No, and in fact, it should.

-hpa

2007-11-13 14:15:58

by Andi Kleen

[permalink] [raw]
Subject: Re: x86 32-bit machine check handler

Max Asbock <[email protected]> writes:

> Now that the 32-bit and 64-bit x86 machine check handlers live next to
> each other a certain asymmetry in functionality is apparent. Notably,
> the 64-bit machine check handler implements a timer that periodically
> polls for silent machine check errors and makes them accessible to user
> space through /dev/mcelog.

Actually 32bit implements that too (non-fatal.c). But it misses some
of the more advanced functionality like AMD Threshold Interrupts.

> Are there reasons the x86 32-bit machine
> check handler couldn't do the same?

The 32bit machine check code has some serious design problems. The
best would be probably to just move 32bit over to the 64bit code too. In
fact there was a patch to do that some time ago, but it ran into some
minor problems and was unfortunately never merged. But it would be the
right thing to do.

The only missing functionality on the 64bit side would be support for
old non IA compliant old machine checks like P5 or WinChip. One option
would be to simply drop them. AFAIK these CPUs don't really have
anywhere near usable machine check capability anyways so dropping it
would not make much difference. Or alternatively keep p5.c/winchip.c
around. But if you look at them they don't do much except simple
printk with not much information and printk in a machine check handler
is always wrong because it can deadlock. I personally would prefer
dropping.

And I think one or two K7 quirks are also missing on 64bit, but these
would be very easy to add.

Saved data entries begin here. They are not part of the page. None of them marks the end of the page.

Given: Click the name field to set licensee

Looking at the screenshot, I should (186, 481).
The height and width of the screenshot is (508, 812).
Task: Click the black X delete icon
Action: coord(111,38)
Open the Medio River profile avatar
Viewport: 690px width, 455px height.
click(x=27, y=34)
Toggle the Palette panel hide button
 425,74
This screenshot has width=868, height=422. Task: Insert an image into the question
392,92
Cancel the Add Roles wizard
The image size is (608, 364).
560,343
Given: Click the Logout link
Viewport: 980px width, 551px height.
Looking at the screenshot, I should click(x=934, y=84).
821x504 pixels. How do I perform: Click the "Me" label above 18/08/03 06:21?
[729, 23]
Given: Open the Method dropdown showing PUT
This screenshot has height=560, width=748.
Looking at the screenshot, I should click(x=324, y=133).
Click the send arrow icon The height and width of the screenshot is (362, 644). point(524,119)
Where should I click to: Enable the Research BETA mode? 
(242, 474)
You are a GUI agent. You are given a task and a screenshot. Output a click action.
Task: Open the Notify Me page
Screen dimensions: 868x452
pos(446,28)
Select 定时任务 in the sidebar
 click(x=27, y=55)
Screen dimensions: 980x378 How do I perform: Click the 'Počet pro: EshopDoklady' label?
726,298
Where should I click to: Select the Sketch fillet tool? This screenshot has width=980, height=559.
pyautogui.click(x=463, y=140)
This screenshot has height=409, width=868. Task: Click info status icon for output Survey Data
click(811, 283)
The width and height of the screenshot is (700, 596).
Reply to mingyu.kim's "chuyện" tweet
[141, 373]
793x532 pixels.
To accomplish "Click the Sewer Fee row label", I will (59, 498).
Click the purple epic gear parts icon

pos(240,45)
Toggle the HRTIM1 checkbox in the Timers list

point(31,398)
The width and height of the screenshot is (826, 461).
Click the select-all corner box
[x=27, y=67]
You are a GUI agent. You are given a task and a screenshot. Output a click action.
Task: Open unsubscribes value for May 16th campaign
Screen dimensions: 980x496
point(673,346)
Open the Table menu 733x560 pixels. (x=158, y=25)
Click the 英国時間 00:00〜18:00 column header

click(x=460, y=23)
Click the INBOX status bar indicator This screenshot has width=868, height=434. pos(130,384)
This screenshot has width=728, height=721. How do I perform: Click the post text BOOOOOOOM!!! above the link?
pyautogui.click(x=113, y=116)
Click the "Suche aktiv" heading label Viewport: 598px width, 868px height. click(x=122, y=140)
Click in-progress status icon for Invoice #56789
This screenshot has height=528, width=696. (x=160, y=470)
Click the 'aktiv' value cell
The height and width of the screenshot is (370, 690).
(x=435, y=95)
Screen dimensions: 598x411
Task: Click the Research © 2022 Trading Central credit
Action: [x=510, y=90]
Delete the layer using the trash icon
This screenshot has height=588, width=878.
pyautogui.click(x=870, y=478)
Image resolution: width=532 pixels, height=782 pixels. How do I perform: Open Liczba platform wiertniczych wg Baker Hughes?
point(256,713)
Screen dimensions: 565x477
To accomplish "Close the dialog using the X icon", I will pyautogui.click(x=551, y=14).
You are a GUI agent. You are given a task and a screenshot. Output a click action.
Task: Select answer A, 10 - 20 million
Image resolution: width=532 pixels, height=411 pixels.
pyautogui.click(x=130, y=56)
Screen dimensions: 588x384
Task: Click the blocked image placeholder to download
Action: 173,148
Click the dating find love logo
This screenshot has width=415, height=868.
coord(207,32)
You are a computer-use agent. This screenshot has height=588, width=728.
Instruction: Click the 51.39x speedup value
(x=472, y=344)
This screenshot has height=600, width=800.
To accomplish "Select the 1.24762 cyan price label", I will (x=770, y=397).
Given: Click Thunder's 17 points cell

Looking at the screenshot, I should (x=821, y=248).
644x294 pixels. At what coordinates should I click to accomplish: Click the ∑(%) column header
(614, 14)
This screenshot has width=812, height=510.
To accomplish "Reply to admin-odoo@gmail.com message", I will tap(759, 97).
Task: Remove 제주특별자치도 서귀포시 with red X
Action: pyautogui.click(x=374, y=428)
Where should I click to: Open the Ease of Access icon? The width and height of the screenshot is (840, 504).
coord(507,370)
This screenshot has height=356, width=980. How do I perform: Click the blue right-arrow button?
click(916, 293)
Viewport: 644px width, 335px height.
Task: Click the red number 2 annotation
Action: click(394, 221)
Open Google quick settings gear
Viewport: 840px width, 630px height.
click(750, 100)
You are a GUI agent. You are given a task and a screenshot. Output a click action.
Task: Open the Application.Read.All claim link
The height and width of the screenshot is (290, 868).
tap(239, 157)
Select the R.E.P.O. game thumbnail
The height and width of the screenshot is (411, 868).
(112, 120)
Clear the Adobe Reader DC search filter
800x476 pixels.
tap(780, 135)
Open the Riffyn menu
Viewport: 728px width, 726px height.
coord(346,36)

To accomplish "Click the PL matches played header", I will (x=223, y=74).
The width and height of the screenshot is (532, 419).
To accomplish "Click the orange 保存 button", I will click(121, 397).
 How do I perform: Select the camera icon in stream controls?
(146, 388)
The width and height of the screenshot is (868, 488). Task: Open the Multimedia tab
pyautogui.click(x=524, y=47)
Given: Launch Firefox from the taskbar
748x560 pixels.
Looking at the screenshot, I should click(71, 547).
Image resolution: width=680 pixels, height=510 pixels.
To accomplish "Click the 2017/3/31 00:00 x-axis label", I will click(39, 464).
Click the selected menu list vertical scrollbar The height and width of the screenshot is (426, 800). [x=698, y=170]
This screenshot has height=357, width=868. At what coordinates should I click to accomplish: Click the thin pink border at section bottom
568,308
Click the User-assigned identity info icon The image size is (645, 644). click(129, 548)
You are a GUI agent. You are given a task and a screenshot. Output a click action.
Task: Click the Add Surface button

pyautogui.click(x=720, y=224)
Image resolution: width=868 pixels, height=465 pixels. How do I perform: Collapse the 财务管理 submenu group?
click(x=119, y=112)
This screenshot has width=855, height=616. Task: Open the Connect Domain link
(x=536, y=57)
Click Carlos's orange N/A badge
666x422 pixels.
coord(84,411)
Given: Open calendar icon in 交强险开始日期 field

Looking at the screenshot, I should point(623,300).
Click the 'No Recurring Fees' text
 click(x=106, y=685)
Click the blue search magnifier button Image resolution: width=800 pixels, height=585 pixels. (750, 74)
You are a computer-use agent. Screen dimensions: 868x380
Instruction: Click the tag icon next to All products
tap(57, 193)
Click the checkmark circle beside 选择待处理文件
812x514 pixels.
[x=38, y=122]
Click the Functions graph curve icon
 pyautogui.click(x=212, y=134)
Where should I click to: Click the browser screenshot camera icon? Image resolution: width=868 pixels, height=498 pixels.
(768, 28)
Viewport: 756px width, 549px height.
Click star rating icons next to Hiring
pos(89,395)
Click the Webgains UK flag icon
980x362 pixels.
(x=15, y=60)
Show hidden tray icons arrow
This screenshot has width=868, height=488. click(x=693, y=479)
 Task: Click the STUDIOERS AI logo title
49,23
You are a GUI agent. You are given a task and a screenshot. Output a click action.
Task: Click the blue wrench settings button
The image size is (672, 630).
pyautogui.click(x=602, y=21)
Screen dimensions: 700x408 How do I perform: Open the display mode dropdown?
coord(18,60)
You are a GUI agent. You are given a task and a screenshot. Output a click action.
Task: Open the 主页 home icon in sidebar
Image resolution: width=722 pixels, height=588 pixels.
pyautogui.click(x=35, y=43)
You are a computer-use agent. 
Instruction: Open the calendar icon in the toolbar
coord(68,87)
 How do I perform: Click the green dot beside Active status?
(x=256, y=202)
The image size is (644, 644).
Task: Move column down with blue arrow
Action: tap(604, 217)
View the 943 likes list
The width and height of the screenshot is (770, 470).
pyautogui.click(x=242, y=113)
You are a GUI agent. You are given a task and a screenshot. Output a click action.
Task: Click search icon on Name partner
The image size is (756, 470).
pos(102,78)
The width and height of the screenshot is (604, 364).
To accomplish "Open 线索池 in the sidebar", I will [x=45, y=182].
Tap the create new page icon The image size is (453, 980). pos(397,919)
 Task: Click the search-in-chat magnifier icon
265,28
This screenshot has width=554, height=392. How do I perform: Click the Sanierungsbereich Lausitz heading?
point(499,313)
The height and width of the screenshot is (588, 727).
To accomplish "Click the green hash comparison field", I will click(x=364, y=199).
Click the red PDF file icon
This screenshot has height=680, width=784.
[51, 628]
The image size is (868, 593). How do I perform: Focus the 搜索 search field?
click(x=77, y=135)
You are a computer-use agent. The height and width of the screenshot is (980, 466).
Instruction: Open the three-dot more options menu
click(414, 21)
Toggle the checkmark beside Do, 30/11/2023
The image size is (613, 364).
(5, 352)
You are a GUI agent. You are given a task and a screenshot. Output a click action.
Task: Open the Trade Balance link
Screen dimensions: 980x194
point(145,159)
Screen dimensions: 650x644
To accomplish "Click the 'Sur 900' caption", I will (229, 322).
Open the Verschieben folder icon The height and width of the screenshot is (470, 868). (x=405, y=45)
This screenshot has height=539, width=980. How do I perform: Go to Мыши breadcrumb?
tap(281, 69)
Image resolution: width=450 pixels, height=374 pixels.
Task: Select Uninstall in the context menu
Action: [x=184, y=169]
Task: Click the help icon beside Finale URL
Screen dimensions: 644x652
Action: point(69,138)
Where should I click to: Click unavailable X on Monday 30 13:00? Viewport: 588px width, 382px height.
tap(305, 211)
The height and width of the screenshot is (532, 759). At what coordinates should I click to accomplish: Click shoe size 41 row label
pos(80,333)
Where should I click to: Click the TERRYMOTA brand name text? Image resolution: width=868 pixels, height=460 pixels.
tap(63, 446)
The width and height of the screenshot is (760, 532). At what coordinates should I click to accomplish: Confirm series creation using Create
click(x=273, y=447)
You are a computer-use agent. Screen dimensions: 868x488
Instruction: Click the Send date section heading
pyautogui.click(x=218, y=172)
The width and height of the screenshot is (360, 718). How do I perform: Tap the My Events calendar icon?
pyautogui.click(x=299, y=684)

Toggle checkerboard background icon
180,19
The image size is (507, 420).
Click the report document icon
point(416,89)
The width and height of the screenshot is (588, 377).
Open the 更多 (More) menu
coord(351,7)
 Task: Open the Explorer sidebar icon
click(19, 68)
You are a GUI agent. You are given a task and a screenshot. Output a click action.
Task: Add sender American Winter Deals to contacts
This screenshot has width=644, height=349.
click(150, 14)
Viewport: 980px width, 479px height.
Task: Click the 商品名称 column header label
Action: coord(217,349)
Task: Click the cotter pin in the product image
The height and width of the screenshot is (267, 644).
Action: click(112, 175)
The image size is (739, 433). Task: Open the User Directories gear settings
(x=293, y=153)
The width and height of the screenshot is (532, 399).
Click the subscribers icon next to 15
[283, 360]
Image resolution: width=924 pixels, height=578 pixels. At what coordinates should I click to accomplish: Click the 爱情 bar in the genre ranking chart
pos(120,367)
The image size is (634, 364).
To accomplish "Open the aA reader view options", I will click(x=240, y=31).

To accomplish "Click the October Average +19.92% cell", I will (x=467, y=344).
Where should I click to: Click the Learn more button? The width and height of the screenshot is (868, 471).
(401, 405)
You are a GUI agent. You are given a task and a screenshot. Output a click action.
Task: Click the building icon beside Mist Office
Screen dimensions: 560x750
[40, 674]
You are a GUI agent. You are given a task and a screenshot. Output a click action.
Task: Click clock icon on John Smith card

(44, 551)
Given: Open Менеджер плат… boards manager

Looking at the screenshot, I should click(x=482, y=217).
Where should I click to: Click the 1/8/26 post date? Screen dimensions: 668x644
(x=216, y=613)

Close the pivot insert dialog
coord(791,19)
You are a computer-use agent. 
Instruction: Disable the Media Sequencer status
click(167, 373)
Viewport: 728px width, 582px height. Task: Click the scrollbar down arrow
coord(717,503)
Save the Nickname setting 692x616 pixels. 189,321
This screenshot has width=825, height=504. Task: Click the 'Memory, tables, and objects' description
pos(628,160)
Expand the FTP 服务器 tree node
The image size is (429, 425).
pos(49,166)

Other than that it should just work on
32bit CPUs.

-Andi

2007-11-15 01:06:49

by Max Asbock

[permalink] [raw]
Subject: Re: x86 32-bit machine check handler

On Tue, 2007-11-13 at 15:15 +0100, Andi Kleen wrote:
> Max Asbock <[email protected]> writes:
>
> > Now that the 32-bit and 64-bit x86 machine check handlers live next to
> > each other a certain asymmetry in functionality is apparent. Notably,
> > the 64-bit machine check handler implements a timer that periodically
> > polls for silent machine check errors and makes them accessible to user
> > space through /dev/mcelog.
>
> Actually 32bit implements that too (non-fatal.c). But it misses some
> of the more advanced functionality like AMD Threshold Interrupts.
>
> > Are there reasons the x86 32-bit machine
> > check handler couldn't do the same?
>
> The 32bit machine check code has some serious design problems. The
> best would be probably to just move 32bit over to the 64bit code too. In
> fact there was a patch to do that some time ago, but it ran into some
> minor problems and was unfortunately never merged. But it would be the
> right thing to do.

I found patch from about three years ago that implemented a 32-bit
version of the x86_64 machine check handler. Do you know of any newer
attempts?
However, given the merge of x86, a single implementation should be able
to handle both the 32-bit and 64-bit cases. I tried to build the 64-bit
machine check handler (mce_64.c) for 32-bit to see what kind problems it
would run into. So far I found a few things:
- there is no idle_notifier_register in 32-bit x86
- there is no oops_begin in 32-bit x86
- register names are different (rip, cs)
- some data types would have to adjusted to be 64 bit
The issues seem to be surmountable.

> The only missing functionality on the 64bit side would be support for
> old non IA compliant old machine checks like P5 or WinChip. One option
> would be to simply drop them. AFAIK these CPUs don't really have
> anywhere near usable machine check capability anyways so dropping it
> would not make much difference. Or alternatively keep p5.c/winchip.c
> around. But if you look at them they don't do much except simple
> printk with not much information and printk in a machine check handler
> is always wrong because it can deadlock. I personally would prefer
> dropping.
>
> And I think one or two K7 quirks are also missing on 64bit, but these
> would be very easy to add. Other than that it should just work on
> 32bit CPUs.
>
So it looks like giving 32-bit x86 the same machine check support as in
64-bit is both feasible and desirable.
Are there any plans to do this or is anybody currently working on it?

thanks,
Max


2007-11-15 05:36:55

by Andi Kleen

[permalink] [raw]
Subject: Re: x86 32-bit machine check handler

> I found patch from about three years ago that implemented a 32-bit
> version of the x86_64 machine check handler. Do you know of any newer
> attempts?

No.

> However, given the merge of x86, a single implementation should be able
> to handle both the 32-bit and 64-bit cases. I tried to build the 64-bit
> machine check handler (mce_64.c) for 32-bit to see what kind problems it
> would run into. So far I found a few things:
> - there is no idle_notifier_register in 32-bit x86

There used to be one, just needs to be readded.

> - there is no oops_begin in 32-bit x86
> - register names are different (rip, cs)

regs->rip -> instruction_pointer()
->cs just needs a similar macro

> So it looks like giving 32-bit x86 the same machine check support as in
> 64-bit is both feasible and desirable.

Yep.

-Andi